What to do if someone claims to be your bank

If you receive an unexpected call about suspicious activity on your account, don't focus on proving whether the caller is genuine. Focus on protecting yourself.

The safest approach is to end the conversation and verify the situation independently. Do not share one-time passcodes, passwords, card details, PINs, or any other security information, even if the caller sounds professional and already knows details about your business.

Once you've ended the call, contact your bank using a trusted phone number from the back of your card, your banking app, or the bank's official website. Explain what happened and ask them to confirm whether there is a genuine issue with your account.

It's also a good idea to log in to your online banking and review recent transactions yourself. If there is suspicious activity, you'll be able to discuss it directly with your bank through verified channels.

Protect your business before scammers call

Many bank impersonation scams don't start with the phone call. They start earlier, when criminals gather information through phishing emails, fake websites, malware, data breaches, or stolen credentials.

That's why protecting your business requires more than one security measure. Strong passwords, multi-factor authentication, software updates, secure devices, and employee awareness all work together to reduce risk.

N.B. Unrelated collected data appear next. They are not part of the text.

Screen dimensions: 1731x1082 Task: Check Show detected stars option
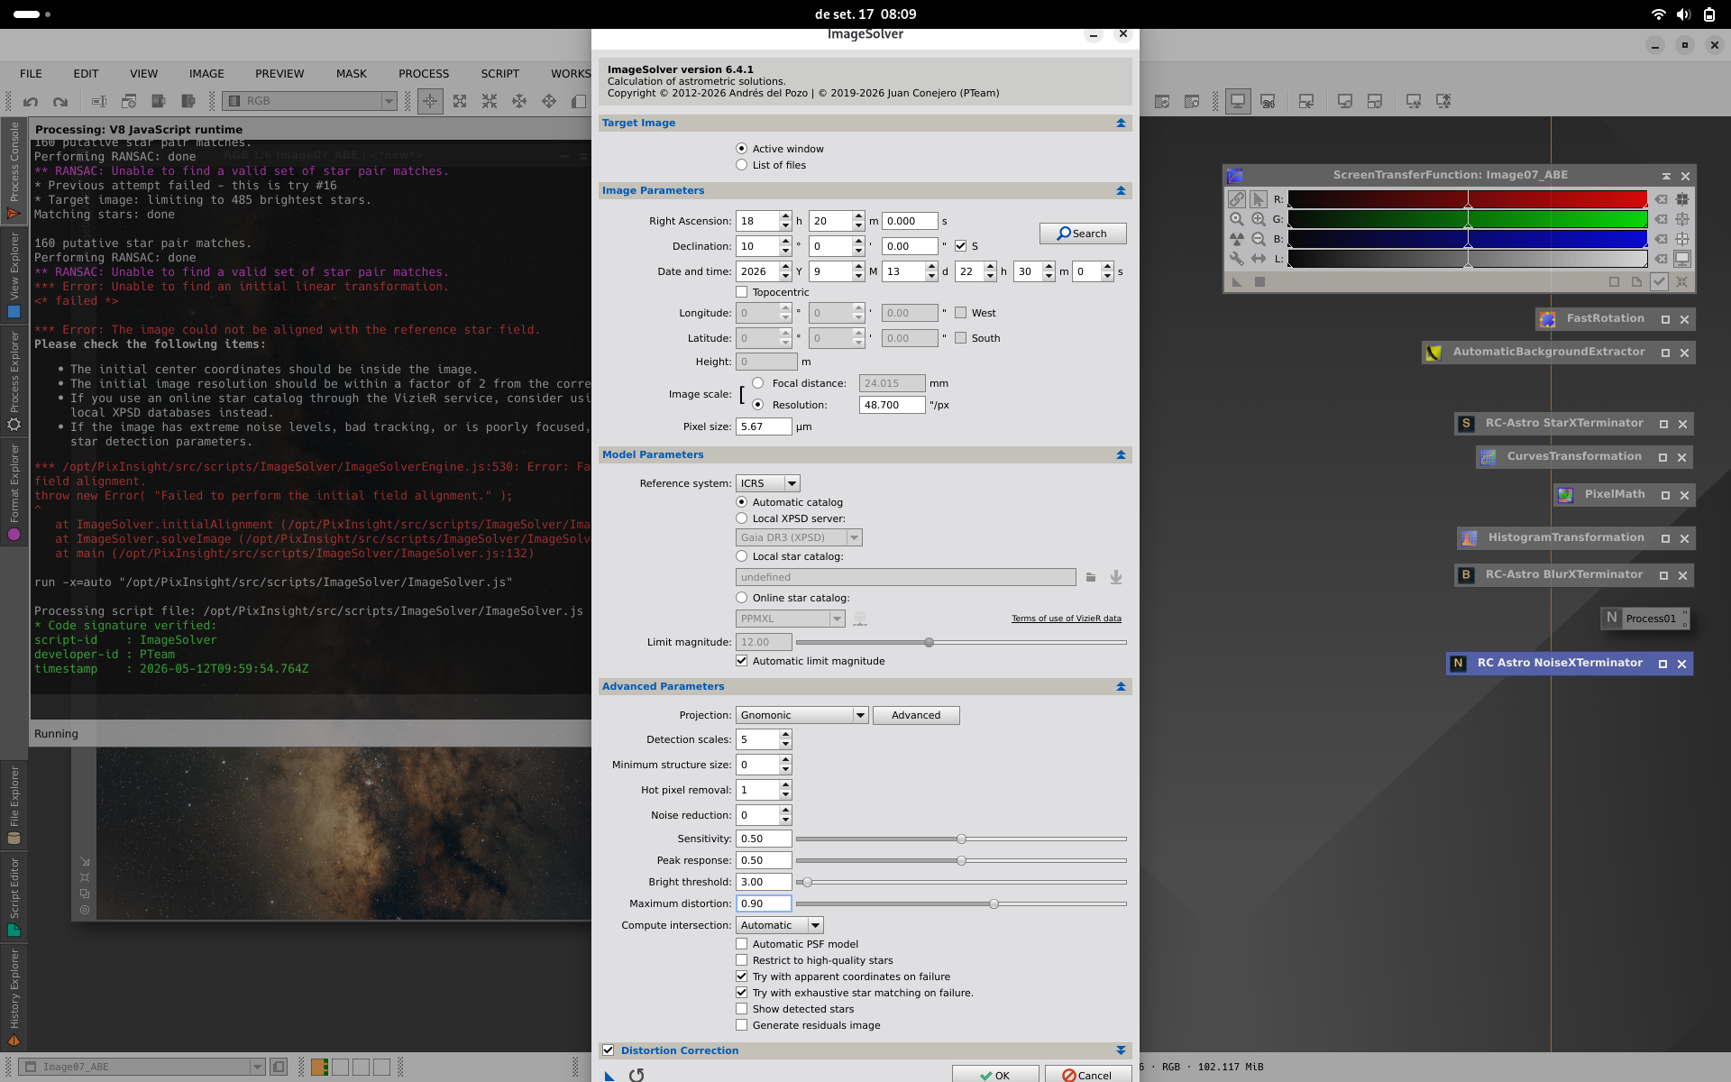tap(741, 1009)
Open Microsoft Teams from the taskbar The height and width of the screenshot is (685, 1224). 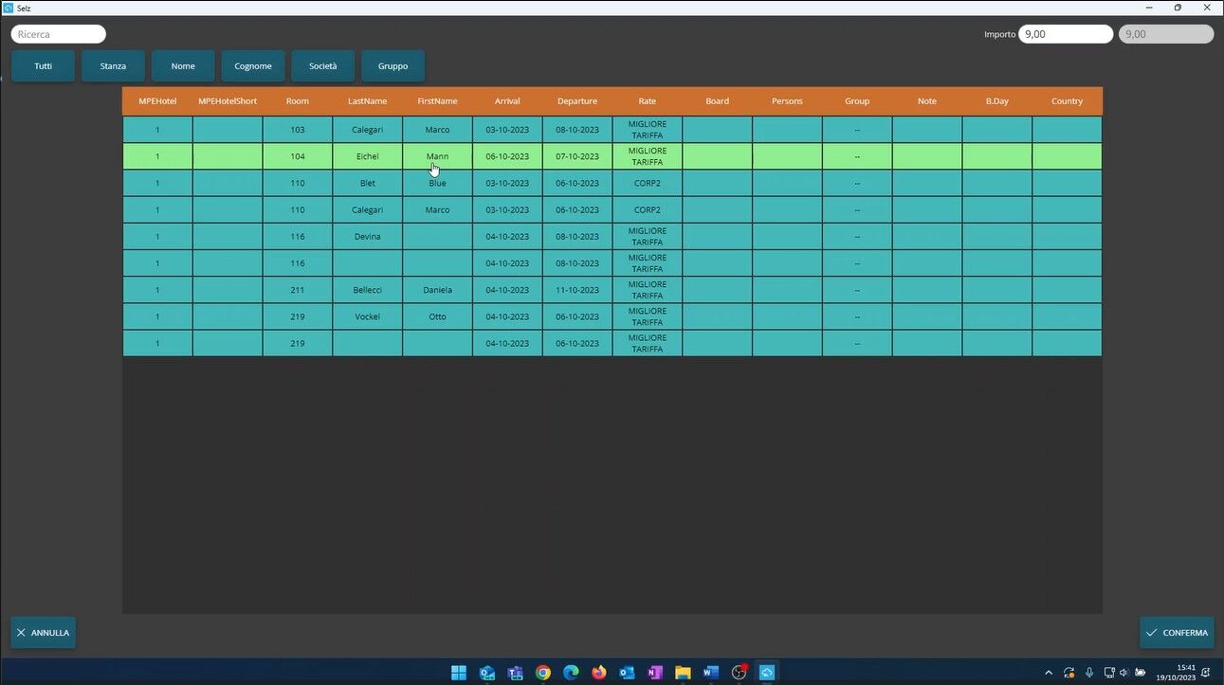click(515, 673)
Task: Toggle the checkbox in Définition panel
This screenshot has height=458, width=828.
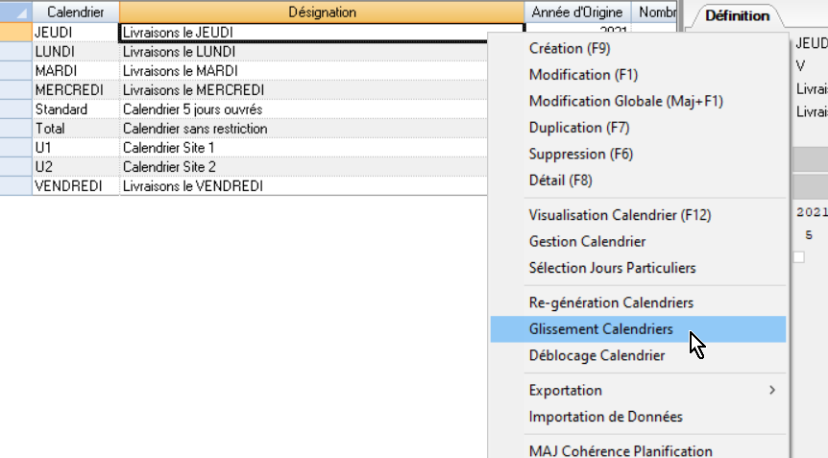Action: 798,256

Bitdefender Ultimate Small Business Security can keep your business safe by blocking phishing attacks, scams, malicious links and attachments, and other threats before they can expose sensitive business information. The less information criminals have about you and your business, the harder it becomes for them to create convincing impersonation scams in the first place.

You can try Bitdefender Ultimate Small Business Security free for 30 days.

FAQs

What is a bank impersonation scam?

A bank impersonation scam happens when criminals pretend to be your bank to trick you into sharing security information, approving transactions, or giving them access to your accounts.

What is a one-time passcode scam?

A one-time passcode scam is a type of fraud where criminals convince victims to share OTPs or verification codes that can be used to access accounts, approve payments, or bypass security measures.

Will a bank ever ask me to share a one-time passcode?

No. Banks generally warn customers never to share one-time passcodes with anyone. If someone asks for a code over the phone, by email, or by text message, treat it as a red flag.

How do scammers get my banking information?

Scammers may obtain information through data breaches, phishing attacks, malware infections, fake websites, social media profiles, or publicly available business information.

What should I do if I gave a scammer my verification code?

Contact your bank immediately, change relevant passwords, review account activity, and report any suspicious transactions as soon as possible.

Can scammers access my account with just an OTP code?

In some cases, yes. If criminals already have other information about you, a one-time passcode may be enough to approve a transaction, reset credentials, or gain access to an account.

Why are small business owners targeted by bank impersonation scams?

Small business owners often manage payments, banking, and finances themselves. Scammers know that busy entrepreneurs may feel pressured to act quickly when they receive a fraud alert or security warning.